May winter bring its own deep form of reflection and hibernatory fire kindling to us all.
A Secret Salvation
Monday morning wet in the window-framed garden,
a new pup asleep on my shoulder,
her nose on my thoughts,
as I tap away on a laptop,
iPod playing, the would be poet.
Debussy hovers over the keyboard
as I try to craft honest lines.
I open the window
and my thoughts fly up to the dark peak
and the snake’s pass,
where Kinder Scout receives the clouds’ grace
with limestone joy.
Watering the valley where my house perches
as a heron rises,
spreading his wings over
the ruined works where men ground iron.
The pup stirs, the track changes,
the swan’s lake trembles,
violins then a single oboe
sweeps a curved neck’s slender whiteness
towards the city,
where horns blare at the commuters.
Meanwhile, in my writer’s basement
the music ends, leaving silence
brushed with the edges of birdsong.
Now audible, the clock marks time and motion,
the grafter’s mockery of the slow writer.

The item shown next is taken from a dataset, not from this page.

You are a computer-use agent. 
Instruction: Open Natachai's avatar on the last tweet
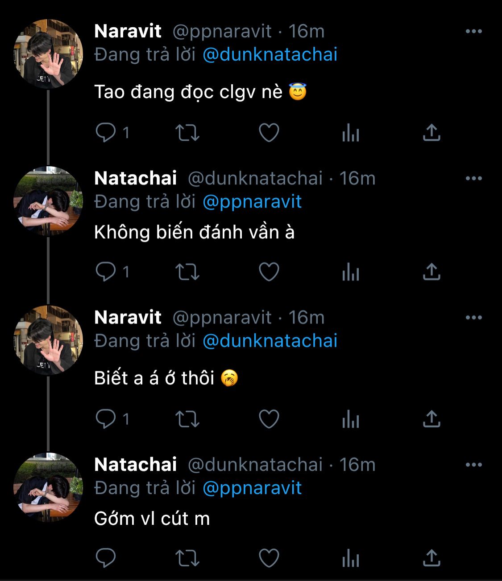[x=48, y=487]
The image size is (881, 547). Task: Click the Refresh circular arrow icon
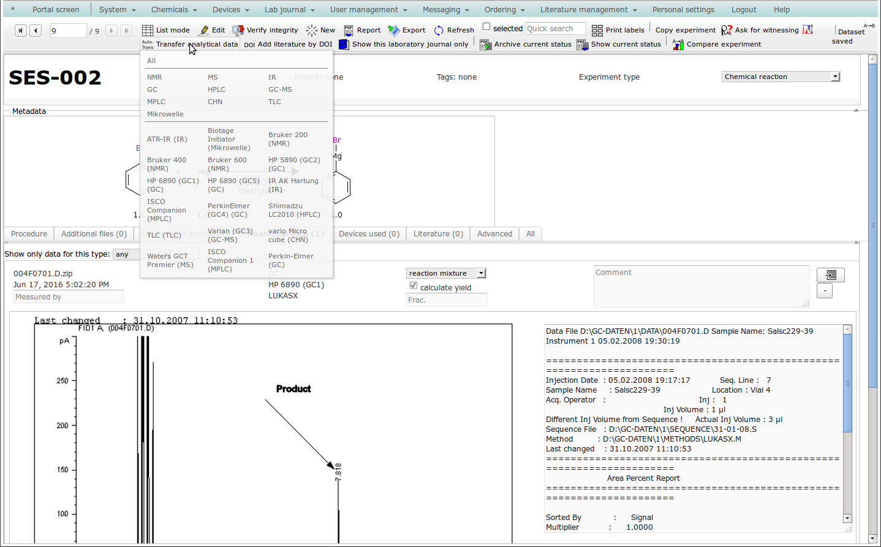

Poets – what use are they when
so many grapple with the hard world?
But poetry is a pension fund against
the stealthy shadow,
waking you in the dark demanding,
‘What are you here for?’
So in that same darkness I pull myself apart
and in this morning attempt
to give form to things unspeakable,
to record the speckles of birdsong,
with a poet’s faith that this Monday morning
has a secret salvation – if only I could write it.